Dreaming Of Early Retirement? A Few Factors To Consider
Many of us fantasize about leaving the stress and aggravation of our 9-to-5 jobs and simply living the lives we want. While winning the lottery or inheriting millions of dollars from a long-lost relative probably aren’t sound financial strategies, it is possible to retire early if you make a series of reasonable, pragmatic decisions.
Downsize your lifestyle significantly.
If you want to live the rest of your days in the lap of luxury, then you might need to win the lottery. However, if a lavish lifestyle isn’t important to you at all (but managing financial pitfalls is), you can take stock of your spending habits and assets and determine what you’ll need for food, shelter, and healthcare, and go from there.
Firstly, calculate your current spending rate, since it will determine how much you’ll need to save. Figure out what you will be able to eliminate simply by no longer working (cost of commuting; professional association fees). Next, determine which expenses you can simply eliminate (cable television; lattes). Finally, investigate where you could be over-spending (cell phone plans; expensive grocery stores; car payments and maintenance).

» TASK LIST:
1. In the early retirement article, what should you calculate first?
2. Carry on writing the early retirement article, starting after its last sentence.
The records are separate material, unconnected to the early retirement article.

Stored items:
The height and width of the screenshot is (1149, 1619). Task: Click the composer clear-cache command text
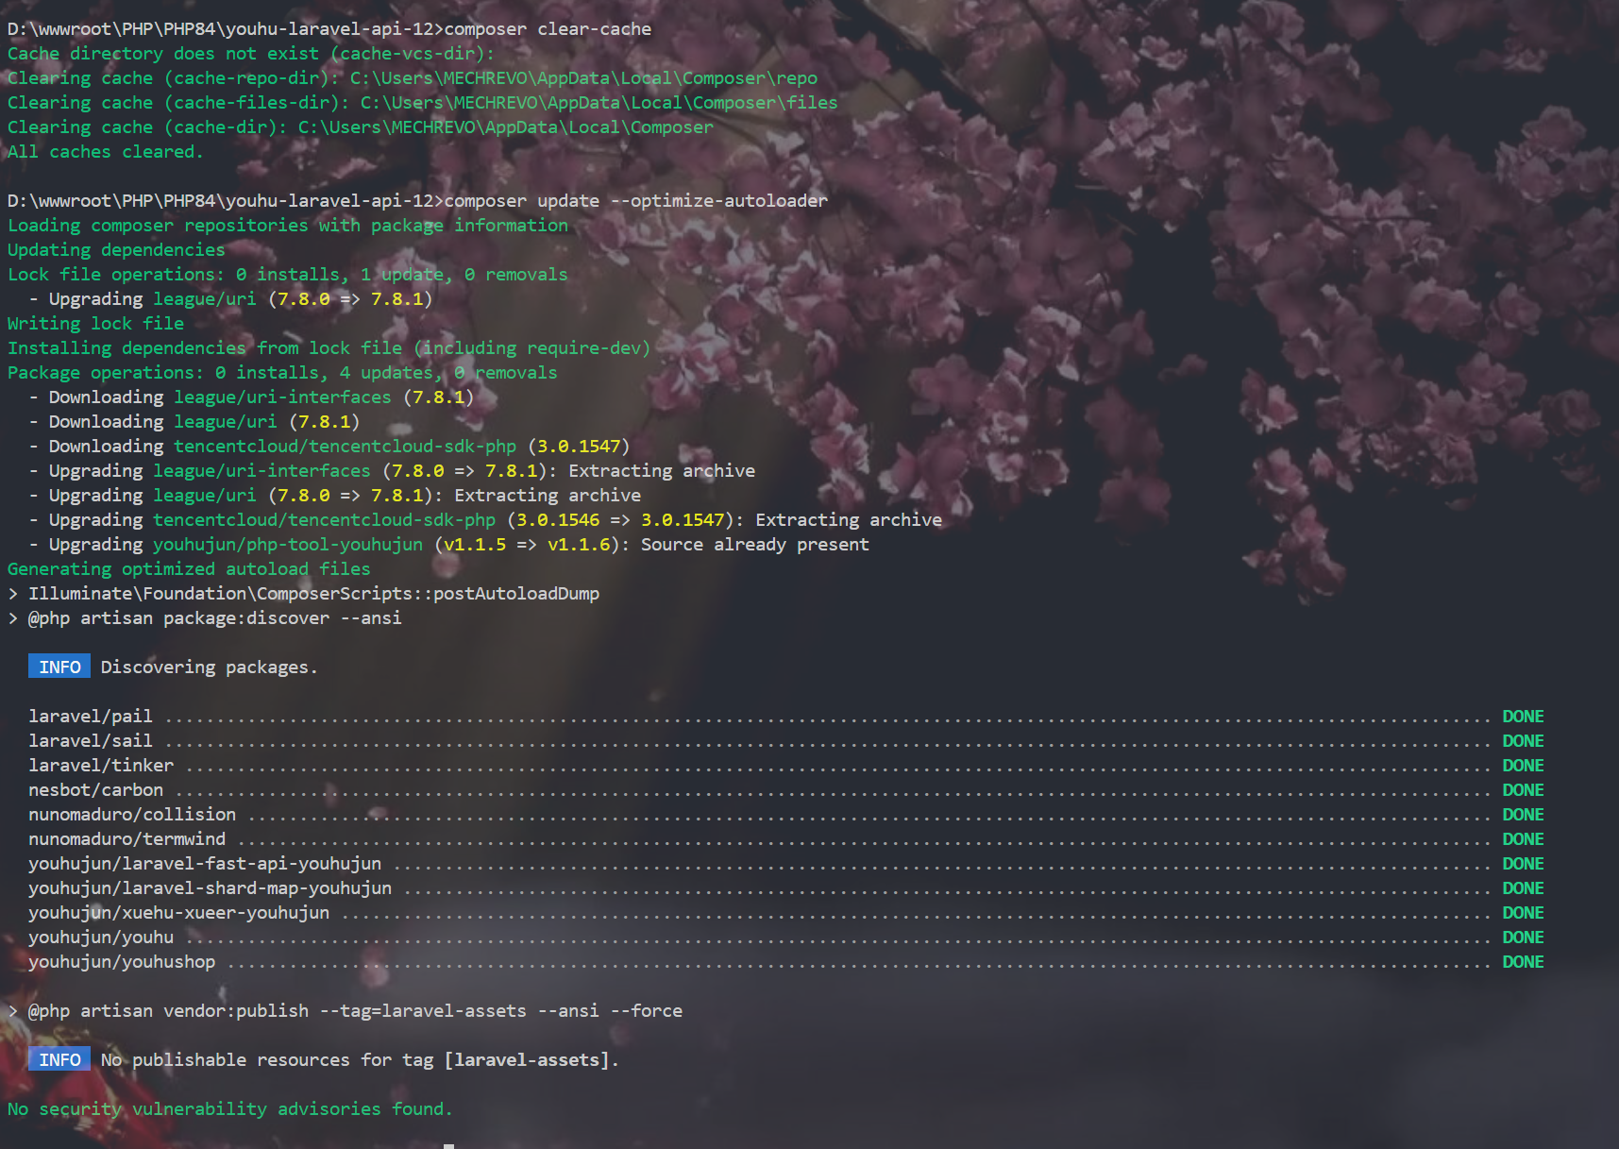click(548, 29)
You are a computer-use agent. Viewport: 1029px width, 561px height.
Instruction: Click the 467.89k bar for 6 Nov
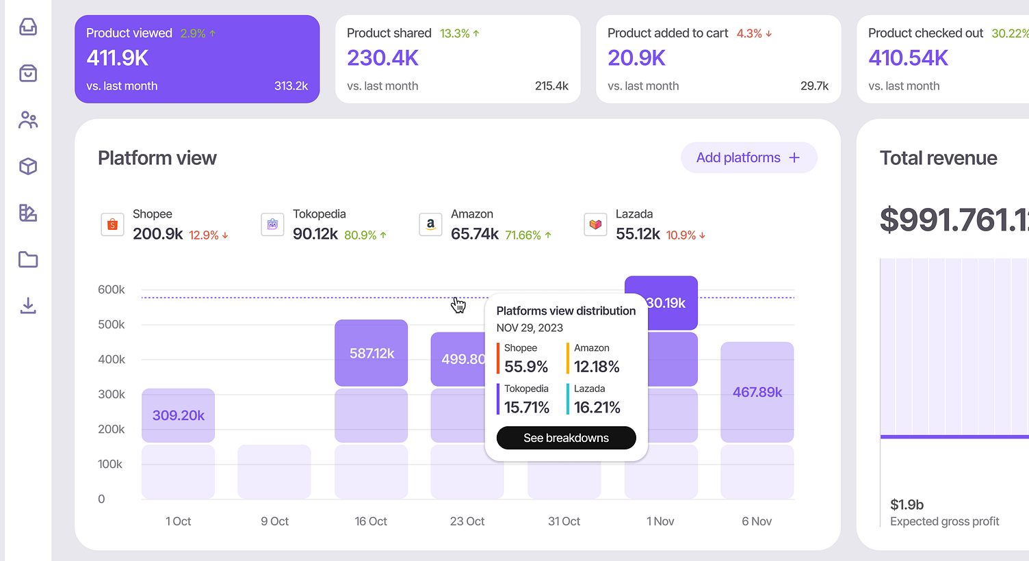[x=757, y=392]
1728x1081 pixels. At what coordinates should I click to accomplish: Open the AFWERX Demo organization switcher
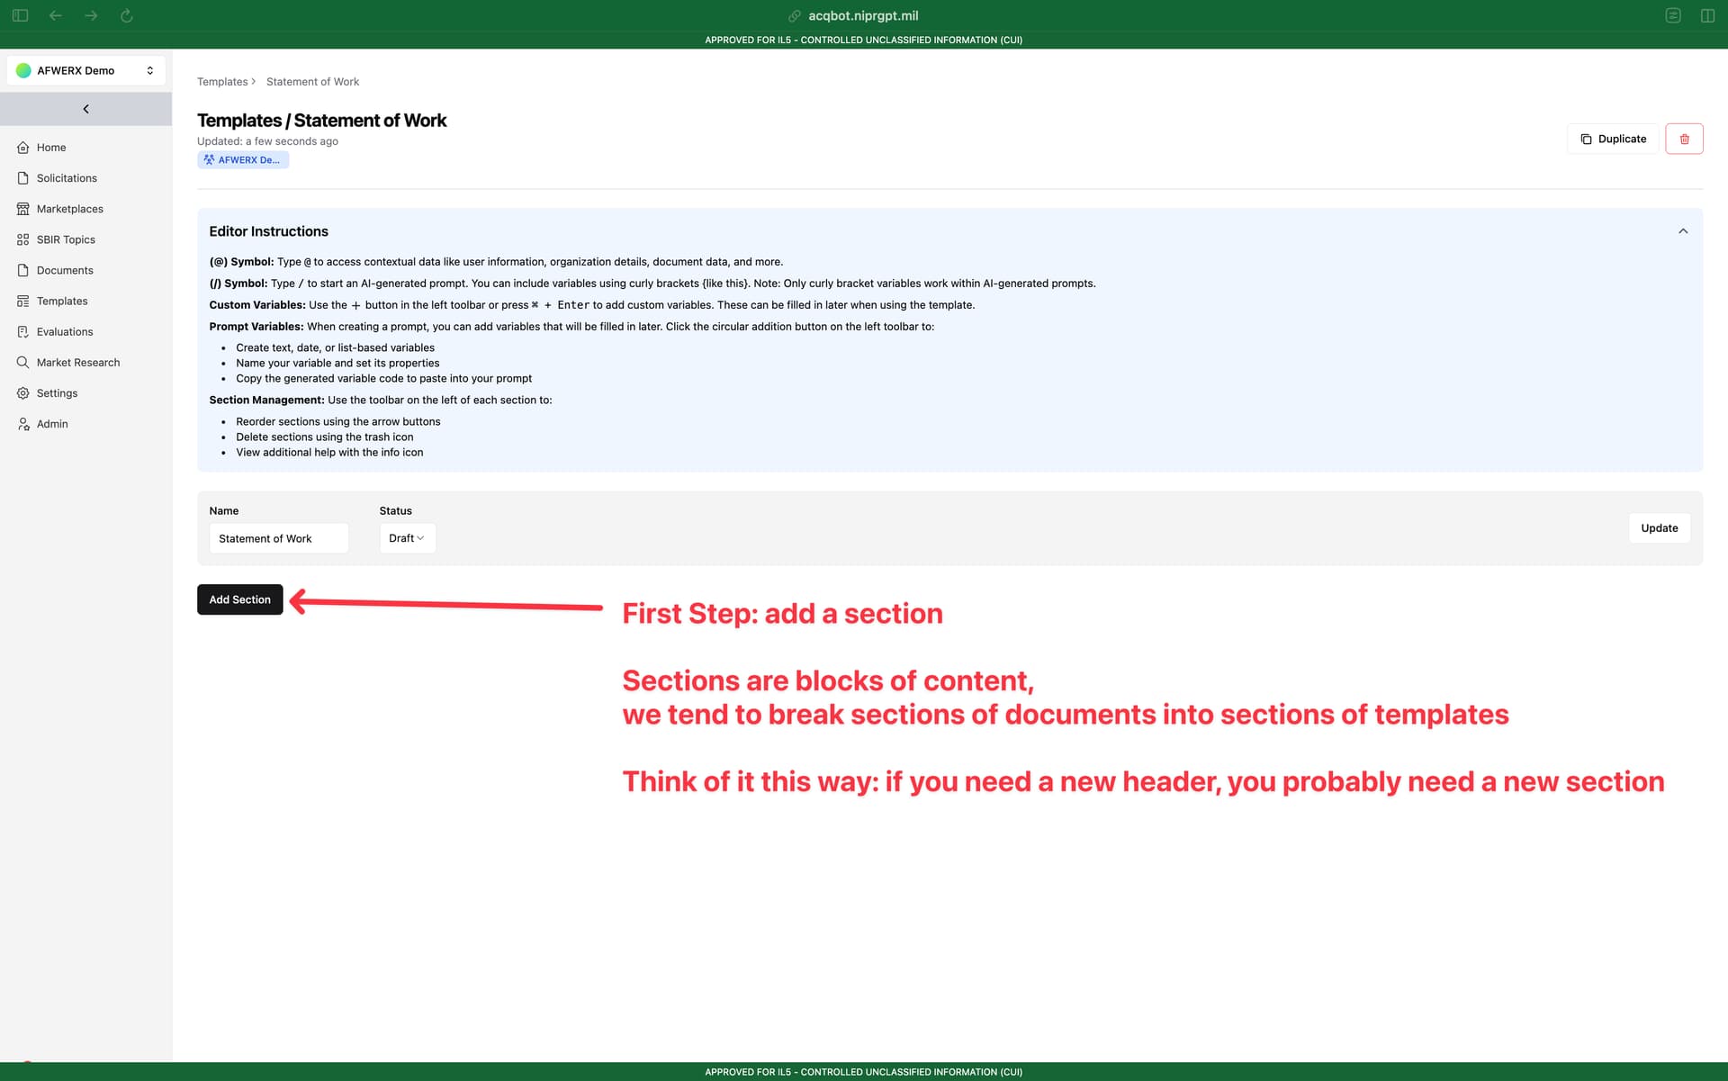[86, 70]
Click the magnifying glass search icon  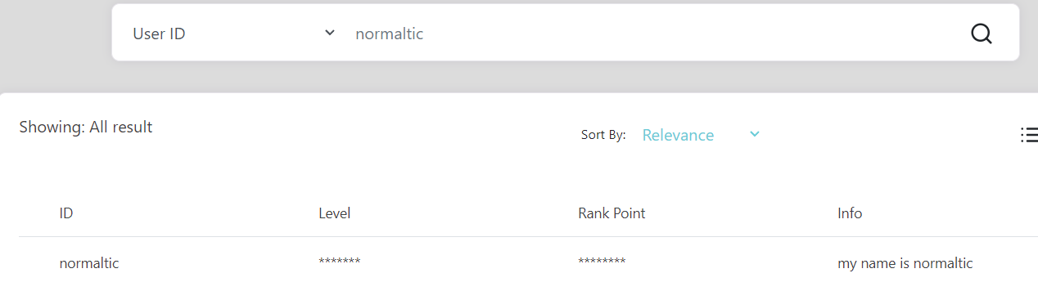tap(981, 34)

» RESPONSES IN ORDER:
1. Your current spending rate, since it determines how much you'll need to save.

2.
Work towards paying off your debt.
This is probably the single biggest hurdle to overcome when planning for an early retirement. While it might be wise – in some circumstances – to keep a mortgage if the funds can be used to invest in lucrative financial markets, you should nonetheless do your best to pay off other outstanding debt that can’t be successfully leveraged, like student loans and credit cards.
Plan for medical expenses.
The second biggest hurdle for many Americans is anticipating the cost of healthcare during retirement – and now that the Affordable Care Act is under threat, it’s nearly impossible to know what mandates will be available.
Because the cost of health care has historically risen faster than the inflation rate, it is important to calculate your health-related expenses at an increase of approximately 5 percent per year. Also, investigate different supplemental insurance plans as well as the benefits of a Health Savings Account.